Le 25 octobre 2017, M. [U] se voyait notifier un avertissement.
M. [U] et la société Customs Planet envisageaient, au mois de novembre 2017, la rupture conventionnelle du contrat de travail qui les liait.
À l'issue d'un entretien fixé au 28 novembre 2017, les parties concluaient une convention de rupture dont la prise d'effet était fixée au 4 janvier 2018.
Par courrier en date du 17 janvier 2018, M. [U], mettait la société Customs Planet en demeure de lui communiquer dans un délai de 15 jours les modalités de calcul de ses commissions.
Par courrier du 1er février 2018, la société Customs Planet adressait à M. [U] les modalités de calcul détaillées au sein de l'annexe à son contrat de travail et joignait l'ensemble des tableaux de calcul des commissions qui lui avaient été versées depuis son embauche.
Le 28 juin 2018, M. [U], saisissait le conseil des prud'hommes de Toulouse d'une contestation de son solde de tout compte et sollicitait la condamnation de la société Customs Planet à lui verser, des rappels de salaires, le paiement d'heures supplémentaires et de commissions sur les ventes réalisées.

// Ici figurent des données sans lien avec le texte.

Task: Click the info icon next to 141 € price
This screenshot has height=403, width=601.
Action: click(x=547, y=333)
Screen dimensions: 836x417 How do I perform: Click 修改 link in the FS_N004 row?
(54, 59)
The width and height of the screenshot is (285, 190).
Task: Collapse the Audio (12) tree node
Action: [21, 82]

Par jugement du 21 janvier 2021, le conseil de prud'hommes de Toulouse, en substance, a :
- jugé que la société Customs Planet a respecté ses obligations, concernant les règles contractuelles et conventionnelles ainsi qu'en matière de rémunération,
- donné acte à la société Customs Planet du paiement par chèque de la somme de 93,45 euros nette (soit 103,95 euros bruts se décomposant comme suit : 94,50 euros bruts au titre des heures supplémentaires réalisées, outre la somme de 9,45 euros brute au titre des congés payés) à M. [U],
- débouté M. [U] de l'intégralité de ses demandes,
- dit n'y avoir lieu à indemnité au titre des dispositions de l'article 700 du code de procédure civile,
- condamné M. [U] aux dépens.
M. [U] a relevé appel de ce jugement le 25 février 2021 énonçant dans sa déclaration les chefs critiqués du jugement.

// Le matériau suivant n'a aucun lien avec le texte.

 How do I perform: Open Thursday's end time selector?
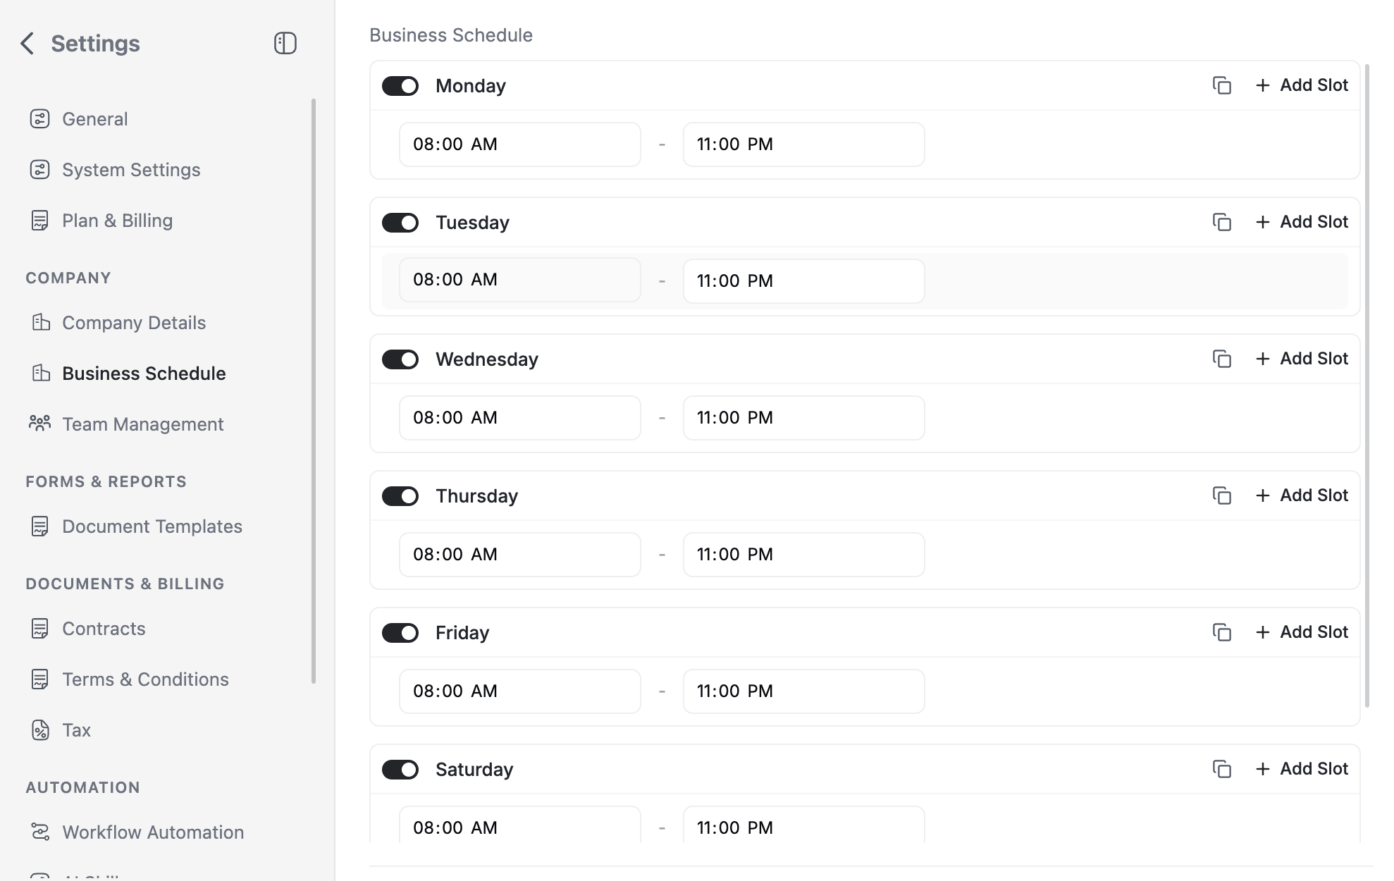tap(803, 554)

Dans ses dernières écritures en date du 3 mai 2021, auxquelles il est fait expressément référence, M. [U] demande à la cour de :
- infirmer le jugement contradictoire et rendu en premier ressort du conseil de prud'hommes de Toulouse en date du 21 janvier 2021, en ce qu'il a débouté M. [U] de l'intégralité de ses demandes,
- constater que l'employeur échoue à démontrer les conditions de calcul de la prime d'objectifs de M. [U] ainsi que le paiement de ladite prime,
- juger que les heures supplémentaires ne peuvent pas être versées sous la forme d'une prime et apparaitre sous cette dénomination sur le bulletin de paie,
- condamner la société Customs Planet au montant maximum de la prime d'objectifs du salarié,
- condamner la société Customs Planet à payer à M. [U] la somme totale de 11 085,59 euros, se décomposant comme suit :
4 842, 06 euros au titre de commissions sur ventes réalisées et non perçues,
3 475,34 euros à titre de rappel de salaire,
347,53 euros au titre des congés payés afférents,
456,90 euros d'heures supplémentaires au titre de la participation du salarié àdes salons,
45,09 euros de congés payés afférents,
1 924,67 euros d'heures mensuelles majorées 25%,
192,47 euros de oongés payés afférents,
- la condamner, sous astreinte de 50 jours de retard à compter de la fin du premier mois qui suivra la décision à intervenir, à remettre à M. [U] les bulletins de paie rectifiés et à justifier du règlement des cotisations sociales, de même pour l'attestation pour Pôle Emploi dûment rectifiée,
- condamner la société Customs Planet à payer à M. [U] la somme de 2 000 euros au titre des frais irrépétibles et la prise en charge des entiers dépens,
- débouter la société Customs Planet du surplus de ses demandes.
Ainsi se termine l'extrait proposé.